Text section:
▬▬▬▬▬▬
When I talk about sand baggers, I am not just talking about those people who shoot inordinate low scores. I also include those players who improve their lies to help shoot said low scores, or just flat out cheat in other ways. Sand baggers and cheaters are one in the same. I play in these tournaments just because it provides a chance to play on various high dollar courses for a cheap green free. Paying $85 to play on a course that would normally cost me $300 is kind of cool in my book.


----------



## Spike (Apr 4, 2014)

My target score for 9 holes these days is 40. Anything lower is just bonus. I figure two 40s will get you an 80. That's a good score in my book. :-D


----------



## 373 (Jun 9, 2006)

The question I hear people ask the teaching pros a lot is, "How quickly will I improve?" I think it's an unfair question for a new player to ask. Once we have played a while and IF, and it's a big if, we can be honest with ourselves, we can assign a target score like your 40 for 9 holes.

I tend to play more at Killian Greens, a pretty easy golf course. Any time I don't break 40 or 80, I don't feel like I've played as well as I could have. On the odd occasion when I play somewhere else, it's hard for my expectations to lower, even though I know I'm playing a harder golf course. 

An interesting conversation started in the pro shop yesterday. I may be moving to another course, Miccosukee Country Club, a course owned by the indian tribe and where the Nationwide Tour used to play their final event of the year. Some of the pros at KG are moving on to work there and they want me to come with them as part of a management team. It might be more hours a week than I want to work at this stage of life, but the free golf privileges at a beautiful facility like that would make it a lot easier to practice every day. They have 27 holes, so having become sort of a 9 hole player most days, it would offer a little more variety to me. It's only 4 miles from my house, so there's no down side in terms of travel time or anything like that.

Maybe, just maybe... But then the question comes up, what should my scoring goals be if I go to a course with real rough, 400 yards longer than I currently play, better greens and real sand in the bunkers?


----------



## Fourputt (Nov 18, 2006)

DennisM said:


> The question I hear people ask the teaching pros a lot is, "How quickly will I improve?" I think it's an unfair question for a new player to ask. Once we have played a while and IF, and it's a big if, we can be honest with ourselves, we can assign a target score like your 40 for 9 holes.
> 
> I tend to play more at Killian Greens, a pretty easy golf course. Any time I don't break 40 or 80, I don't feel like I've played as well as I could have. On the odd occasion when I play somewhere else, it's hard for my expectations to lower, even though I know I'm playing a harder golf course.
> 
> ...


Sounds like a tempting offer, but like you I'm not sure that I'd take it if it asked me to work more than 15-20 hours per week. I'd also end up with other issues, such as my wife and I deciding at the drop of a hat to take off for a week or two week road trip, and I'd need that sort of flexibility in any job I took.
▬▬▬▬▬▬
Data provided:
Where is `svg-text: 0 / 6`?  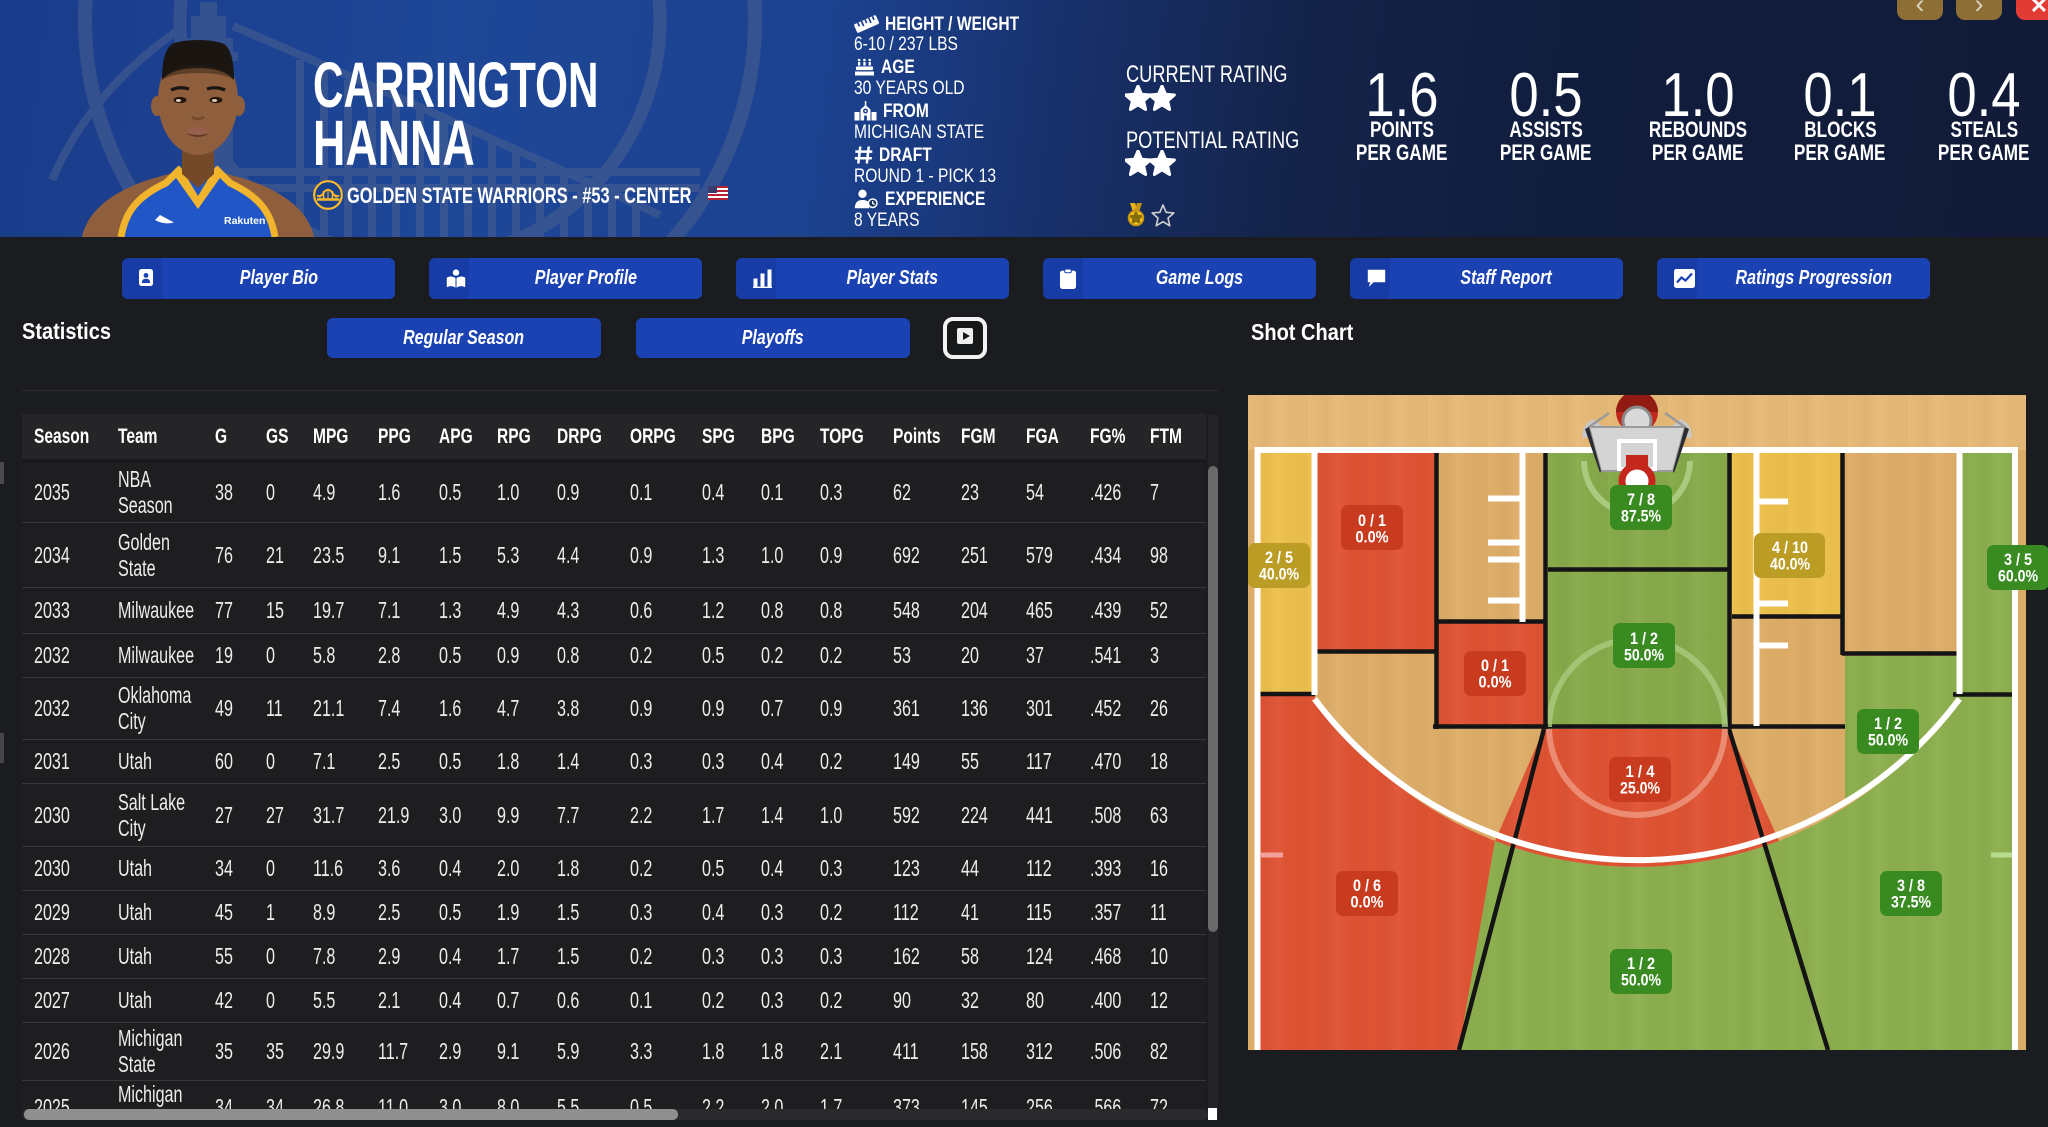
svg-text: 0 / 6 is located at coordinates (1367, 886).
▬▬▬▬▬▬
What is needed: Reproduce the part of the golf forum thread above from "When I talk" up to and including "cool in my book.".

Response to this task:
When I talk about sand baggers, I am not just talking about those people who shoot inordinate low scores. I also include those players who improve their lies to help shoot said low scores, or just flat out cheat in other ways. Sand baggers and cheaters are one in the same. I play in these tournaments just because it provides a chance to play on various high dollar courses for a cheap green free. Paying $85 to play on a course that would normally cost me $300 is kind of cool in my book.